Before doing anything else, ensure you're on the latest version of wakapi-anyide. You can find out your current version by running wakapi-anyide version. For pipx, run pipx install --force 'wakapi-anyide[color]'

macOS

The program may fail to watch all files because of macOS' low open file limits. Try:

ulimit -n 12288
wakapi-anyide track

What wakapi-anyide sends

wakapi-anyide tells the WakaTime server:

  • your OS and that you are using wakapi-anyide (wakatime/unset (Linux-none-none) wakapi-anyide-wakatime/unset)
  • an anonymised hostname based off of your computer's name (anonymised machine 749f8c4e)
  • the relative path of the files you change (./wakatime_anyide/__init__.py)
  • the estimated time you have spent
  • your estimated cursor position over time
  • the estimated language of any files you edit (py, Makefile)
  • the amount of lines changed
  • the branch you are editing if you use Git
  • any information you specified in the project section of wak.toml

Additionally, the WakaTime server will be able to see:

  • your IP address, which means your approximate location
  • the time of day your requests are being sent

Every website you visit can see this information.

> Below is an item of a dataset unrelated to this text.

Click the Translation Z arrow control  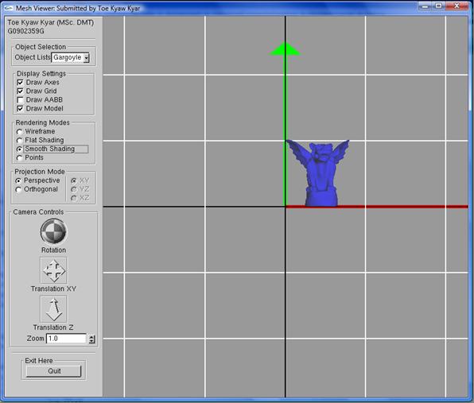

wakapi-anyide does not send:

  • any information about your system not listed above, like your username
  • file content
  • filenames outside of those included in your wak.toml

For security, wakapi-anyide does not use wakatime-cli.

Support for existing WakaTime configuration

wakapi-anyide supports the WAKATIME_HOME and the WAKATIME_API_KEY environment variables. The configuration value takes precedence over the environment variable.

$WAKATIME_HOME/.wakatime.cfg

Only these configuration values are supported:

[settings]

option description type default value
api_key Your WakaTime API key. string
api_key_vault_cmd A command to get your api key. Shell syntax is not supported, use sh -c "<your command>" for that. string
api_url The WakaTime API base url. string https://api.wakatime.com/api/v1
hostname Optional name of local machine. string (an anonymised hostname)
heartbeat_rate_limit_seconds How often to send heartbeats, in seconds. int 120

All other configuration values are silently ignored.

.wakatime-project

Not supported.

Quirks and limitations

Tracking

wakapi-anyide is not integrated with your editor. It can only guess what you are doing through file changes. As such, it may sometimes pick up generated files.

By default, any directory beginning with . will be untracked. You cannot change this.

Binary files

wakapi-anyide can track binary files with files.exclude_binary_files = false. File changes are reported specially:

  • they are appended with #wakapi-anyide-binary in tracking
  • cursor position is set to the last change in the binary file
  • the line count are set to the binary diff count

Large files

For performance reasons, files which are larger than 64 KiB will only report changes in filesize.